Apa iya? Perlu diteliti secara mendalam oleh yang berkompeten dan atau pemko bersama para pihak termasuk perguruan tinggi.
Namun Shadiq, seorang tokoh nasional yang lahir dan pernah memimpin Kabupaten Tanah Datar sebagai bupati dua periode (2005-2015), juga warga Kota Padang, membuat masyarakat kota tersentak.
“Wakil rakyat di Senayan ini, tanpa protokoler berkunjung ke kawasan Muaro dan menyapa rakyat, melihat denyut perkembangan pedagang kecil jalur perairan ini, bahkan memberi motivasi dan bantuan! Dimungkinkan Shadiq sudah mempunyai informasi menarik tentang pelabuhan bersejarah ini dulu, potensi kini dan yang akan datang!”.
Pelabuhan Muaro sudah dikenal sejak lama dalam sejarah Kota Padang. Salah satu pelabuhan tertua di Kota Ibu Provinsi Sumatera Barat ini di samping pelabuhan besar Teluk Bayur dan sebelumnya sejarah pelabuhan Pulau Pisang.
Orbitasinya berada di muara “Sungai Batang Arau yang airnya jadi mimpi masyarakat DAS (Daerah Aliran Sungai) untuk dijernihkan”. Tentu saja di-Perda-kan oleh Pemko Padang.
Setidaknya sebesih airnya pada masa kolonial Belanda dulu, sehingga kalau itu strategis menjadi gerbang perdagangan ekonomi maritim di pinggiran DAS Batang Arau dan muaranya. Justru potensinya besar, menjadi sarana angkut barang antar pulau, tidak saja pelabuhan/ lelang ikan, tetapi juga pelabuhan berbagai komoditi seperti, koral, kopra, sustainable palm oil (SPO- minyak sawit berkelanjutan), kayu, rotan, pala, kopi dan komumuditi hasil bumi lainnya.

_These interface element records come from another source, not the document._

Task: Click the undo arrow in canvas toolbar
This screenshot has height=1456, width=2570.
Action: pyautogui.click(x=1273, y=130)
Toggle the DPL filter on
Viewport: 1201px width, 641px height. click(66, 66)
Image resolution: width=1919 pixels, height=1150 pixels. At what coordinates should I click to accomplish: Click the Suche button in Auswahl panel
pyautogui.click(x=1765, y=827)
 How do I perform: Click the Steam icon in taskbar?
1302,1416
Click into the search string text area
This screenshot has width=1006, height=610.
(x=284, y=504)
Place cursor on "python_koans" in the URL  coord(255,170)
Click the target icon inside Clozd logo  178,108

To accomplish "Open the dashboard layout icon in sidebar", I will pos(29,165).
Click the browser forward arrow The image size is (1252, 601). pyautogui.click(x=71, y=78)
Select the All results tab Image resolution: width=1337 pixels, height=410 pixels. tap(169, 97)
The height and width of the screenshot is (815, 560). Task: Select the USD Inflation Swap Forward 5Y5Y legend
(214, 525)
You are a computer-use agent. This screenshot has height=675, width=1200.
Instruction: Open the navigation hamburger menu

Seiring waktu berjalan, justru disebut fungsi pelabuhan ini mengalami penurunan kapasitas, meskipun berjalan dalam era modernisasi. Baik dilihat dari fisiknya, ada ancaman pendangkalan sungai Batang Arau serta muaronya dan problem kedalaman laut yang dapat mengancam kapal keluar masuk ke berlabuh, namun juga terdapat kendala wawasan sejarah, kendala teknis dan infrastruktur dalam operasional pelabuhan serta perhatian masyarakat seputar DAS Batang Arau lainnya.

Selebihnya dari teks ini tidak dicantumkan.